A good junior minister does a multitude of often contradictory things. He or she has to do all the unglamorous things their boss doesn’t want to – parliamentary debates at 10pm, speeches to obscure events, sitting in detailed committee stages to do line-by-line review of legislation, signing endless letters, dealing with MPs’ queries about their constituencies.
They have to appear on the media at a moment’s notice. They have to do the hard work of sweating the small stuff with officials. They are the first person who angry lobby groups go to scream at. And for most of them, they have zero – I mean none, nada, zilch – power to change anything. Most of the time, though, that’s OK, because they don’t really care about the policy area. Serve 12 months, don’t wind up No 10, move on.
Nick was not like that.
He was a rare combination of someone who cared deeply about his brief, and worked it. He outlasted secretaries of state, officials, and lobby groups. He had a clearly articulated theory of change. And he wasn’t shy about defending it. When it would have been easy to dissemble, or to brush off a question, he wouldn’t waver.
That steeliness of spirit – a belief he was right – is what drove many of his detractors mad. Was he too unbending at times? Perhaps. But taken from the other perspective, if you believe in what you’re doing, why would you bend?

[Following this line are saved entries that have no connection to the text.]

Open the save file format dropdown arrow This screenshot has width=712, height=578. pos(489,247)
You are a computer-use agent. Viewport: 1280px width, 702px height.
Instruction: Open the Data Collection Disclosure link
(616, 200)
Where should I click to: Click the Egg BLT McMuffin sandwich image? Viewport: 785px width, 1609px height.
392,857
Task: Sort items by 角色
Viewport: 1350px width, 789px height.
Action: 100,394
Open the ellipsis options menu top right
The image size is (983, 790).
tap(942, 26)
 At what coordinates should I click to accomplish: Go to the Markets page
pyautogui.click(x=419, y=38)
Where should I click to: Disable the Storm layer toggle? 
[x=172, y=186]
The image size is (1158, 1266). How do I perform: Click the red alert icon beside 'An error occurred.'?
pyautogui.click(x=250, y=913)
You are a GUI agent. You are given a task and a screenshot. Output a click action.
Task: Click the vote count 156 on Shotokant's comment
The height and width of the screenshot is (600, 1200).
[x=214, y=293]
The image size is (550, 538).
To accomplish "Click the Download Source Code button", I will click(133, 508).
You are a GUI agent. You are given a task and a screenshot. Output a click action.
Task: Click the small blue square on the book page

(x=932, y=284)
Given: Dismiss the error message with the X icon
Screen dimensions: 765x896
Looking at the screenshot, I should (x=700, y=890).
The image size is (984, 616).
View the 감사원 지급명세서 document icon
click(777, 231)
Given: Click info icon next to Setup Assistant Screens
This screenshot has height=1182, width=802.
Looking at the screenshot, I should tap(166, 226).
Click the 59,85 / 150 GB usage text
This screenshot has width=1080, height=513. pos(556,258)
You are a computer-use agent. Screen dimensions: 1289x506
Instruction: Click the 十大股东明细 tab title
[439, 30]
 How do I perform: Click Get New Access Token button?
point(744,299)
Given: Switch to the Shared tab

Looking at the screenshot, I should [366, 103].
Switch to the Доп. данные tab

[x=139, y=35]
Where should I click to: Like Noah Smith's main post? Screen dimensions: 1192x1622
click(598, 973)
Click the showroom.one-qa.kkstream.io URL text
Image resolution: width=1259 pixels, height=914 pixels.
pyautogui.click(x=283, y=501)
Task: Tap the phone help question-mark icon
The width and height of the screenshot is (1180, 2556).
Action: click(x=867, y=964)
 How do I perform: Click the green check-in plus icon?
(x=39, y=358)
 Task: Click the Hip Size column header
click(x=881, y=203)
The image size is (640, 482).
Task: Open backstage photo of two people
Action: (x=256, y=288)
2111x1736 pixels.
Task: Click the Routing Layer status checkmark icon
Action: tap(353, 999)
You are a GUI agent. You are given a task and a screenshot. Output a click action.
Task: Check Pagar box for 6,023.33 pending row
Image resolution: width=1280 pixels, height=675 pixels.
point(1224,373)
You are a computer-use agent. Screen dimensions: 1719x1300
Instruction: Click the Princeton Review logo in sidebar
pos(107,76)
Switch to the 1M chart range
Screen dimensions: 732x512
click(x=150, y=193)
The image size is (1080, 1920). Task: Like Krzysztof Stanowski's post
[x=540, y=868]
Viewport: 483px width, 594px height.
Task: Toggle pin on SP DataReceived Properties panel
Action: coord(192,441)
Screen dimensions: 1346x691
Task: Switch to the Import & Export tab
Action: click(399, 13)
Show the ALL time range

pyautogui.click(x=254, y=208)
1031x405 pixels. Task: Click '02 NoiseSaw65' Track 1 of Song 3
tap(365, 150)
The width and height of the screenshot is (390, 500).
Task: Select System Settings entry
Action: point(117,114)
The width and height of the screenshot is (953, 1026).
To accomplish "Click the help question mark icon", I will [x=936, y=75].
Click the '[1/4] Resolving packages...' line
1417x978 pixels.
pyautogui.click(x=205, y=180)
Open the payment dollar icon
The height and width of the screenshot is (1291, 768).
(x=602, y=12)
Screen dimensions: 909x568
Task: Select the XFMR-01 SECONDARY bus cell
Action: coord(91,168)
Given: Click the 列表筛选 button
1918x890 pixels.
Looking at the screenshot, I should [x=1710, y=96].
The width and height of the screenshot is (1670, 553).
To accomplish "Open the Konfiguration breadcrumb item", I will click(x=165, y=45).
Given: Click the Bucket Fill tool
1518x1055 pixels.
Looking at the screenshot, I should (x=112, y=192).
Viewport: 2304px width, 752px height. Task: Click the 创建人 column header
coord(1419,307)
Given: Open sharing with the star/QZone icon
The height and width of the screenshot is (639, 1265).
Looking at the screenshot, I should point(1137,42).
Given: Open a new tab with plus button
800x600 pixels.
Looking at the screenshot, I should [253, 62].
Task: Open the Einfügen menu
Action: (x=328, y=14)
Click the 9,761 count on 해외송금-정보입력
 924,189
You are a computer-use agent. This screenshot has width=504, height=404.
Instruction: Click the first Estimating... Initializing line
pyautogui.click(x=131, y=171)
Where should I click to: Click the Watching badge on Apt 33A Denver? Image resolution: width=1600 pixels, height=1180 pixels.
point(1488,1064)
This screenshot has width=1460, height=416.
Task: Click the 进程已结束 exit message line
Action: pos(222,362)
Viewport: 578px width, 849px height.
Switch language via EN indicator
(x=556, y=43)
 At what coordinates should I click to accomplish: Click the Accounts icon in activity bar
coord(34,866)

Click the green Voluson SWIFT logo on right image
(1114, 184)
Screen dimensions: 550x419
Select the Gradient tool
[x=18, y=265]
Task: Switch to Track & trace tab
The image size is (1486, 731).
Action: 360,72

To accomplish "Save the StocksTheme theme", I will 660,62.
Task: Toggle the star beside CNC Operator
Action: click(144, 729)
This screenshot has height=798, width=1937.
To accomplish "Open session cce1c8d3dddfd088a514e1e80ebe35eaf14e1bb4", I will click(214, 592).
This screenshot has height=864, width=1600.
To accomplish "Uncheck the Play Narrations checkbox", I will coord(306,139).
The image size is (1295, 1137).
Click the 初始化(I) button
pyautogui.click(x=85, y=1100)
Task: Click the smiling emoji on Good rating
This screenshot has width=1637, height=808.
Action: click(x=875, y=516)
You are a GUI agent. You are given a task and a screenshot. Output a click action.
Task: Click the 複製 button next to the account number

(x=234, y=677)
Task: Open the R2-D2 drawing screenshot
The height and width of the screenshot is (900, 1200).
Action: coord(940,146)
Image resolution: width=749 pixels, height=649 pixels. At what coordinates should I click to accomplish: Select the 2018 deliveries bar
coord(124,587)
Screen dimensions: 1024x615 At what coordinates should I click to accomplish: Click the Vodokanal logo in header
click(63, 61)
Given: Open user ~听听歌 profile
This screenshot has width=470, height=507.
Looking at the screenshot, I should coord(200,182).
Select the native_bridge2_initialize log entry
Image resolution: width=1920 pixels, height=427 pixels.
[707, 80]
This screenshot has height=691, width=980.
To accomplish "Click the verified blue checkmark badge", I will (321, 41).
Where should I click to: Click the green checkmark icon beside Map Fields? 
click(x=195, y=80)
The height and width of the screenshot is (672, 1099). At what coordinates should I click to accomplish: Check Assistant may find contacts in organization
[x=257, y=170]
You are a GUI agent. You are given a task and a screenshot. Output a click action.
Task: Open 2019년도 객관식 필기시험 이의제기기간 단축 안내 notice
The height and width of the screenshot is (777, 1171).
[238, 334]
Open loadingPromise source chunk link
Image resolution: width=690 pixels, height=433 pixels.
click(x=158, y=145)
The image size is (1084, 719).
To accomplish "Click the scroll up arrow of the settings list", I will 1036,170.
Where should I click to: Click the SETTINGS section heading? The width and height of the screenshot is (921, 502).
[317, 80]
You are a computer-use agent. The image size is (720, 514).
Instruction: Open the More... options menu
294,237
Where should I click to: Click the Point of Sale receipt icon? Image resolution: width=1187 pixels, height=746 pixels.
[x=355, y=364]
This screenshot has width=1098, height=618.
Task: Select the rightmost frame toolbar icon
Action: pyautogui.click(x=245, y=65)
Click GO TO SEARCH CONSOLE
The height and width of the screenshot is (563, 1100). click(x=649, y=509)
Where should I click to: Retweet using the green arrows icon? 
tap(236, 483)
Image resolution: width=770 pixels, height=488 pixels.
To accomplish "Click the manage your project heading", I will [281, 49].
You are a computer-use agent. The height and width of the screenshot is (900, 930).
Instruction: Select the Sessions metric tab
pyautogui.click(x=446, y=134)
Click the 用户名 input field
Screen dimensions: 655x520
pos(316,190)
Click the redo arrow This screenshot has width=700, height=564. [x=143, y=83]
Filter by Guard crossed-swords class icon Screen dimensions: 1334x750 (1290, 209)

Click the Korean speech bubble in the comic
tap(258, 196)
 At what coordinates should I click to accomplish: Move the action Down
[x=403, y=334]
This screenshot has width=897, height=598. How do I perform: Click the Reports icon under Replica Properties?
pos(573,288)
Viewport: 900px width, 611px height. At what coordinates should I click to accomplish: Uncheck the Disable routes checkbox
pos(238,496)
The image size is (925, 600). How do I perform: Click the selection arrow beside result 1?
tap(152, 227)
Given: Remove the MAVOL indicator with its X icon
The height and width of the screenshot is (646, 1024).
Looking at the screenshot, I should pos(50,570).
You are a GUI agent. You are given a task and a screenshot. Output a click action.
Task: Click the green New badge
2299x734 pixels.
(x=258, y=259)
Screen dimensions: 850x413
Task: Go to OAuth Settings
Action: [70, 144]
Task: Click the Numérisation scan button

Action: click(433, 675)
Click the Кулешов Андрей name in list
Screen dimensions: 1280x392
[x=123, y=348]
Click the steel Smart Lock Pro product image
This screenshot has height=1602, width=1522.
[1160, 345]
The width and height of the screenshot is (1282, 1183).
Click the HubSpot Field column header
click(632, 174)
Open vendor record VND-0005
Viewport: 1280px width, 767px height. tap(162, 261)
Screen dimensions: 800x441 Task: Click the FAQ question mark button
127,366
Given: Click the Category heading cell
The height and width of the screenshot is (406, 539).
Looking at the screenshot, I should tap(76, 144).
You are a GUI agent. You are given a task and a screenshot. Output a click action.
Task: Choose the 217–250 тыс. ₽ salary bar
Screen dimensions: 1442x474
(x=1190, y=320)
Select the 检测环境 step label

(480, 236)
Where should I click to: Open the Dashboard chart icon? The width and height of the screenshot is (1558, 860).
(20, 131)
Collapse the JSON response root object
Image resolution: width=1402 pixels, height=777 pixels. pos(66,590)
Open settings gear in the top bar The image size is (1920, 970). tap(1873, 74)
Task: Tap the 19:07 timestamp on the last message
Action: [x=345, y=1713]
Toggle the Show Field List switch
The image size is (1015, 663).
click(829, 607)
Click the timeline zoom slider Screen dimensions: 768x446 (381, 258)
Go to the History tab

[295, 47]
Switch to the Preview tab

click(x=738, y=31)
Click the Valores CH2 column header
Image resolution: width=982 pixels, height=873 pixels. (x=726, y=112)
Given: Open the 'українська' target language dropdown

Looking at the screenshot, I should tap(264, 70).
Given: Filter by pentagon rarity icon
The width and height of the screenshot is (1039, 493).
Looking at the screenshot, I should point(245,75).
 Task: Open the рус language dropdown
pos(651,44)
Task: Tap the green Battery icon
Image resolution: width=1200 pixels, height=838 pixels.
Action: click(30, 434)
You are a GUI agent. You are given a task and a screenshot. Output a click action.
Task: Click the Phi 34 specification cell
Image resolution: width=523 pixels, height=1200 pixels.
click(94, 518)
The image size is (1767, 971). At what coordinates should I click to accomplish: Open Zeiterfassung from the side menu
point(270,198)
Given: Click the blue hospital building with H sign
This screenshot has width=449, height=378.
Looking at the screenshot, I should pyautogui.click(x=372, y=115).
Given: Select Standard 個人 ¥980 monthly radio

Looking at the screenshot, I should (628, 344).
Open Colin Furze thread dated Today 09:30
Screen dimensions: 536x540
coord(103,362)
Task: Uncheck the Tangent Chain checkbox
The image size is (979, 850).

Ultimately, people ought to go into politics to make a difference. And as the poet Charles Mackay said: “You have no enemies, you say? Alas, my friend, the boast is poor. He who has mingled in the fray of duty that the brave endure, must have made foes. If you have none, small is the work that you have done.”
Nick had enemies. Small is not the work that he has done. Those of us who continue the cause for education reform will be poorer for his absence.